The Paris Climate Agreement is as much about international diplomacy as it is about the environment.

by Jason Koebler
May 31 2017, 4:22pm

It is being widely reported that the United States will pull out of the Paris Climate Agreement, the largest and most important international treaty to mitigate the effects of climate change. If these reports are correct, Donald Trump will have unilaterally pushed the United States into a new age of isolationism.

Experts who worked on the Paris agreement and in the State Department under President Obama are quick to point out that the treaty isn't merely designed to protect the environment: It's one of the more important works of diplomacy the international community has ever worked on, a method the United States and others used to find common ground with countries that have traditionally had fraught relations.

"There has been a lot of trust built between the US and other countries because of the progress we've made on climate agreements," Jessica Brown, former Foreign Affairs Officer and lead climate finance negotiator at the State Department, told me in December.

In November 2015, as world leaders were meeting to fine-tune the details of the agreement, President Obama's White House was quick to say that America was working closely "with countries as varied as Brazil and India," noted that "cooperation with China is absolutely essential," and said that Paris climate talks with France and Germany segued into international collaboration to fight ISIS.

"To forfeit areas of mutual benefit with China unilaterally and voluntarily seems like the wrong thing to be doing at this time"

"This is not first and foremost about saving the environment for its own sake," Paul Bodnar, who helped negotiate the treaty and is now a senior fellow at the Rocky Mountain Institute, told me. "It's about protecting our economic and security interests around the world. If you support food security, global health, poverty eradication, you should be very concerned about how climate change works to counteract those goals."

The idea here is that, with climate, the US has been able to find areas of common ground with countries like China that have segued into greater diplomatic cooperation.

"We saw positive knock-on effects from our leadership on climate on other areas," Bodnar said. "In China, it has been one of the bright spots of the relationship and has made it easier to maintain that a vital, bilateral relationship, which is one of the most important in the world at a time when there's been a lot of friction."

"To forfeit areas of mutual benefit with China unilaterally and voluntarily seems like the wrong thing … to be doing at this time," Pete Ogden, who studies climate policy at the Center for American Progress and formerly worked at the State Department and in the White House, told me soon after Trump was elected.
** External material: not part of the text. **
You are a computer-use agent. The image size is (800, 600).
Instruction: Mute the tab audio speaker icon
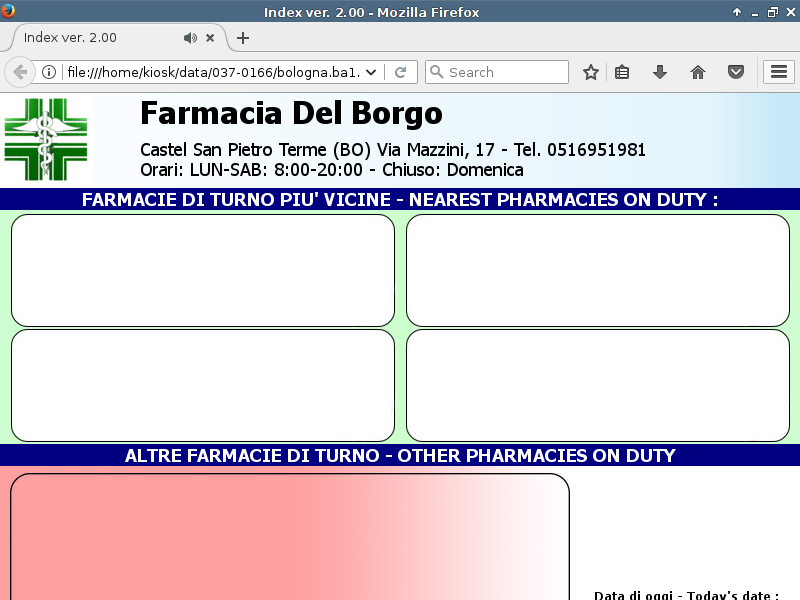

"We have to know that we must fight for our future on our own."

Even though Trump has not yet officially announced that the US will leave the Paris accord, his rhetoric on climate, NATO, and international trade deals during his campaign and in the past year have made the global community feel obligated to forge ahead without America's leadership.

Earlier this year, French President-elect Emmanuel Macron appealed directly to "American researchers, entrepreneurs, and engineers working on climate change: … Please, come to France, you are welcome." Last week, German Chancellor Angela Merkel said "the times in which we could rely fully on others—they are somewhat over … we have to know that we must fight for our future on our own." In New York Tuesday, United Nations Secretary General Antonio Guterres said "it is absolutely essential that the world implements the Paris Agreement—and that we fulfill that duty with increased ambition." Last week, Macron compared Trump to Vladimir Putin and Recep Tayyip Erdogan, the Russian and Turkish strongmen leaders who are known to break from the broader international community on world affairs.

If America leaves the Paris Agreement, it will be abandoning an agreement signed by quite literally every nation in the world save for Nicaragua and war-torn Syria. We will be alone.

Isolationism and an "America First" ideology is what Trump campaigned on, and so it's not surprising that the United States has pursued these policies of self-ostracization. But the Trump administration is swimming upstream against a world that is united. As the world goes one way, America heads another. It is not just the environment that Trump is sacrificing; he is also throwing out any goodwill and influence America has earned as a result of international cooperation and collaboration.